Our only hope is that DOE/NNSA will honor its commitment to
reimburse UC for any funding shortfalls in UCRP. Don't hold your
breath waiting for that to happen.
Dennis Elchesen
A quick look at the numbers has the LANL segment fully funded at 103% after being separated from the UC segment for 33 months and the LLNL segment funded at 90% after being separated for 9 months. That looks to me like we have been cheated from the start. I havenŐt looked at the LLNS contract in detail to see what it says about pension funds. If DOE has promised to provide additional needed funding funding, it may be just a matter of timing. If not the situation becomes much more serious. The funding levels mentioned above were based on July 1, 2008 values. I am sure they will be much worse when they are reexamined this coming July.

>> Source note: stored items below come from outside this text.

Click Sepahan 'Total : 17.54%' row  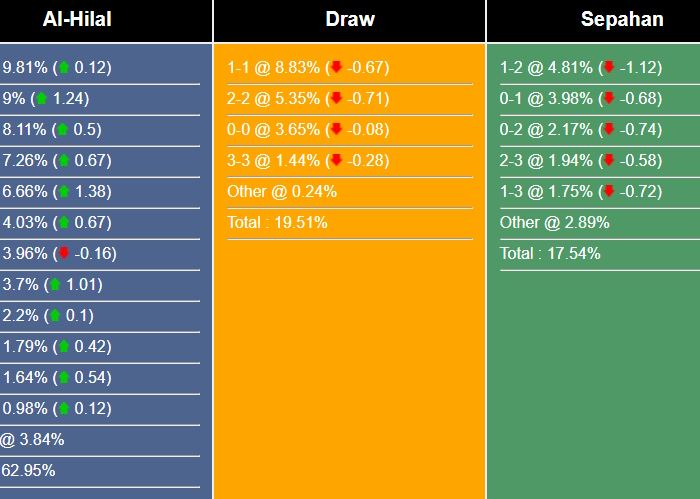click(550, 253)
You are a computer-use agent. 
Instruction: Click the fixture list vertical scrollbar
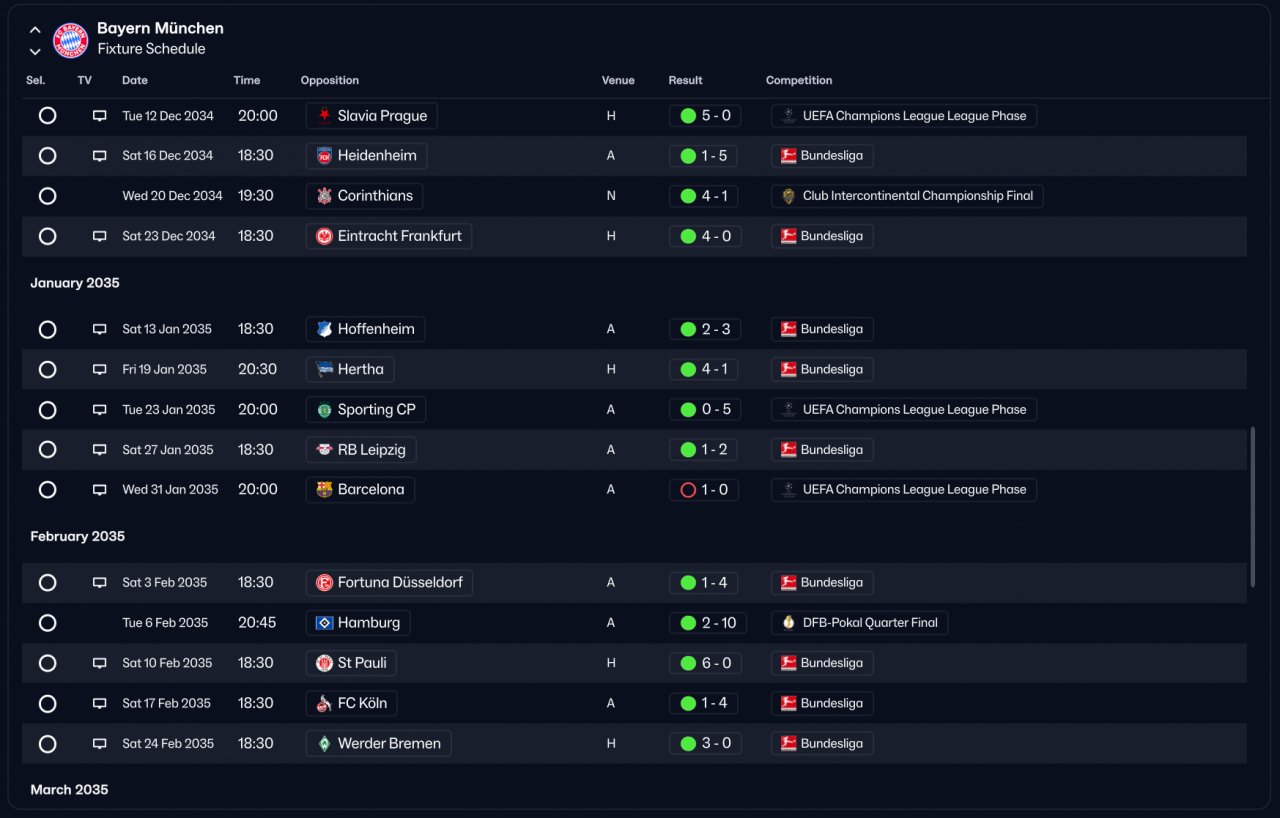[x=1253, y=507]
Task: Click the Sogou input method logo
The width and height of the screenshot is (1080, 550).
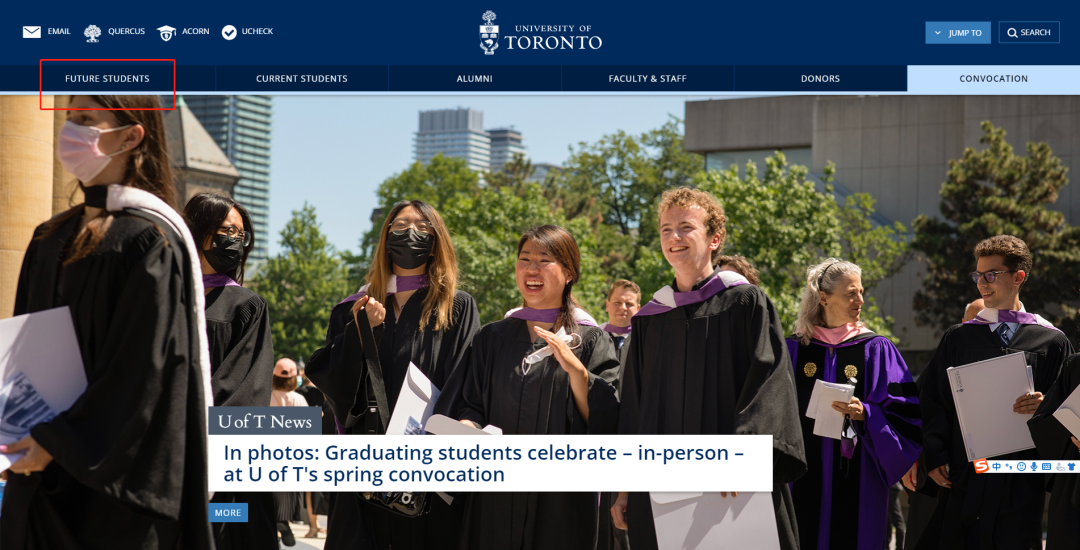Action: click(x=981, y=466)
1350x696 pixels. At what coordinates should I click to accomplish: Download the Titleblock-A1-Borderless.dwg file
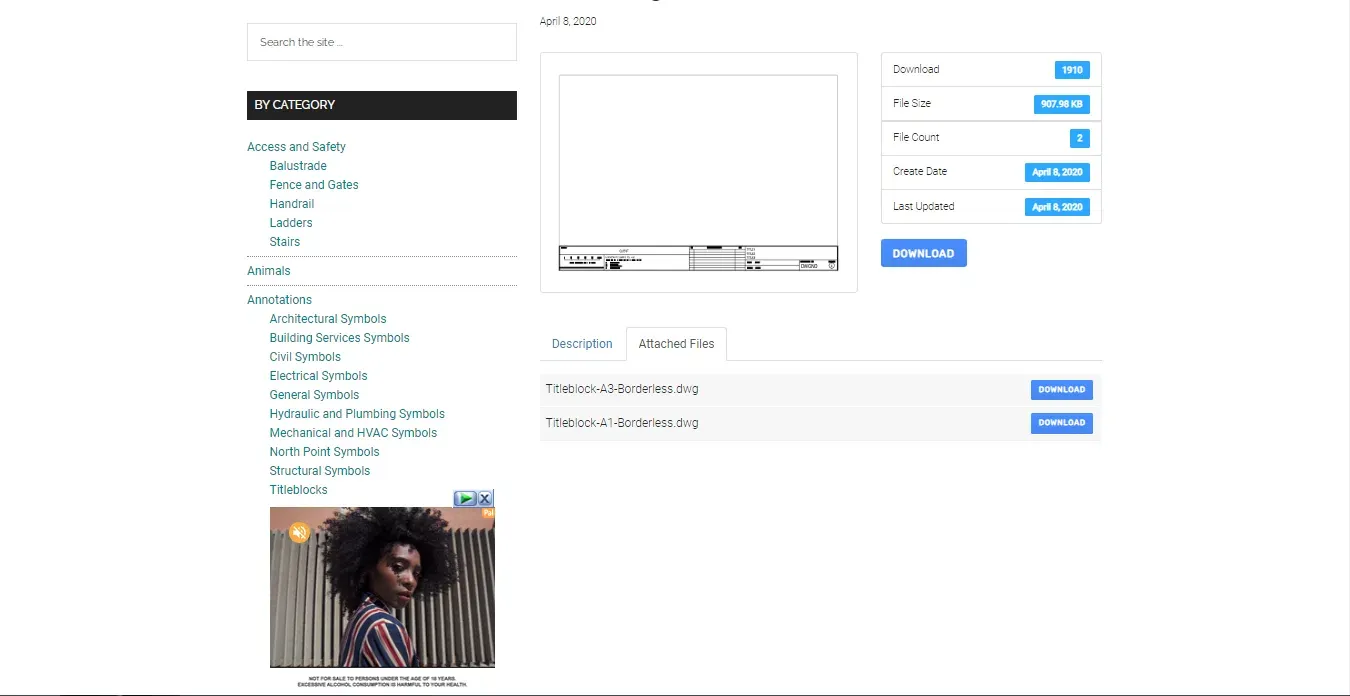pyautogui.click(x=1061, y=423)
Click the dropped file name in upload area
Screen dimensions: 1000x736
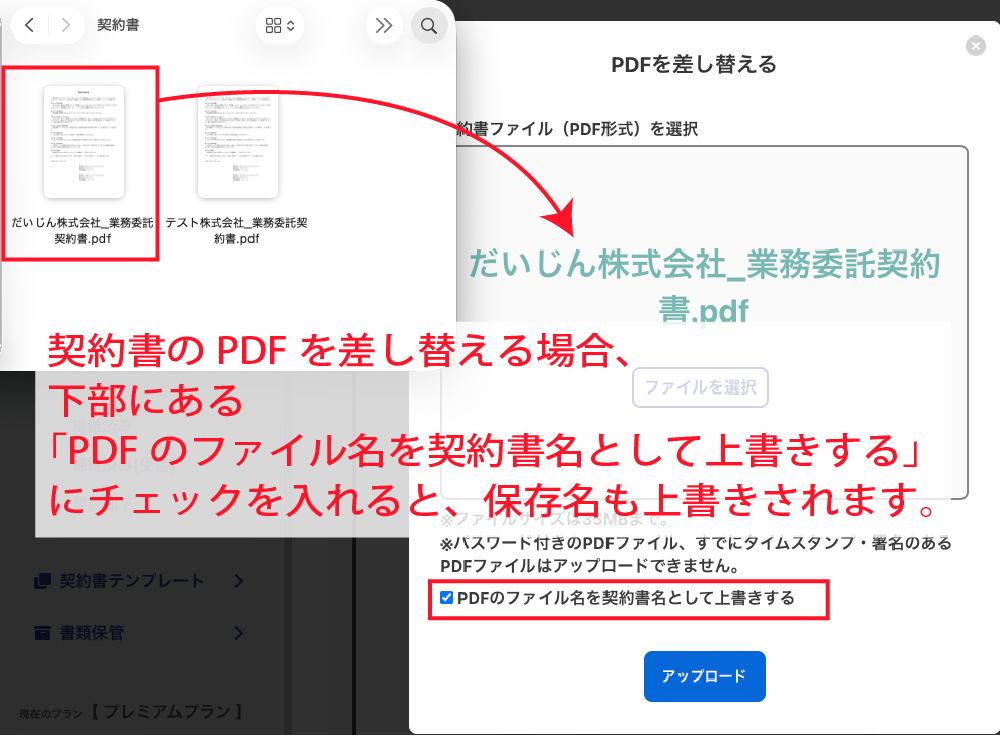[704, 286]
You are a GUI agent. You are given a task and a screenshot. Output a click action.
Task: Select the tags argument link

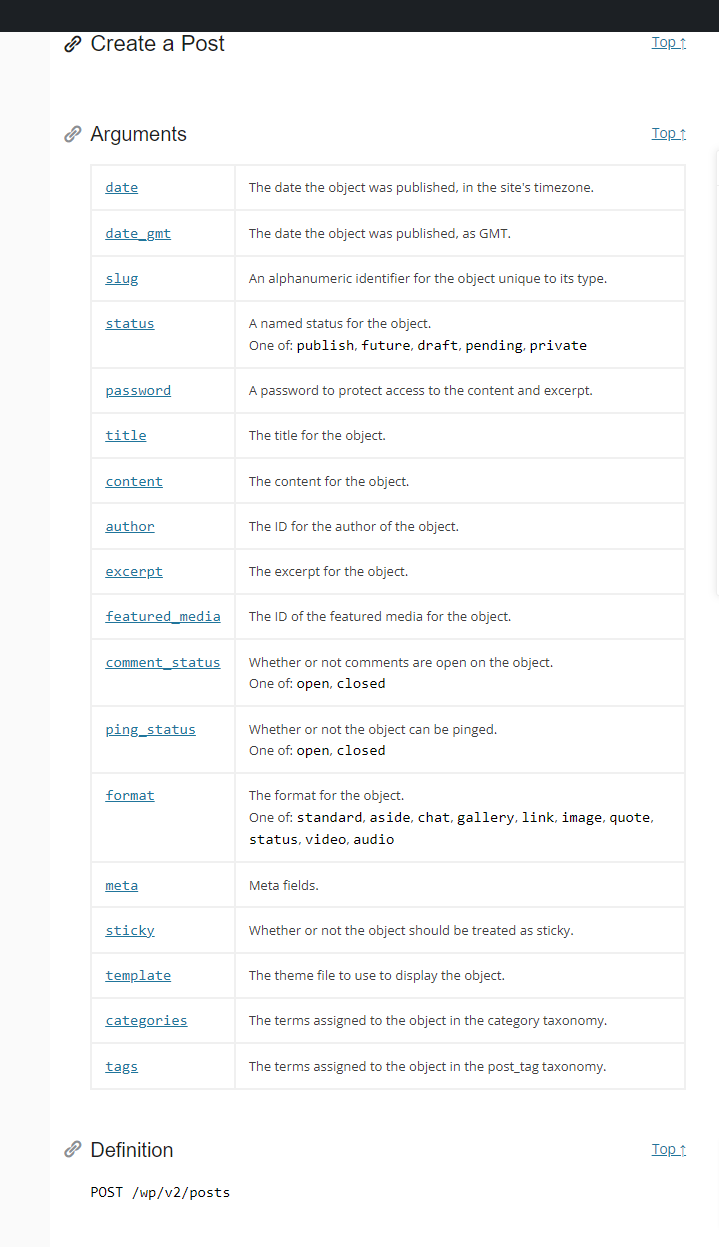122,1067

I have offered all of the UC retirees that have indicated to me that believe they to be power players a chance to pursue the problem. So far, I have not had a single taker. If you are a power player I have missed and you are willing to step into the breach, please let me know, otherwise I may be stuck with it by default. If I am, because the problem is not as time sensitive as medical, I plan to ignore the issue while we complete political petitioning on the medical and I get a reading of where UC stands on medical from Jeff. After that, it will take a fair amount of time and digging to determine what the best path forward is,
Care to Exit?
You signed up to pursue fair treatment for medical benefits, not pension benefits. You have the option of not supporting efforts to preserve our Pension benefits. If you would prefer not to support those efforts, please let me know.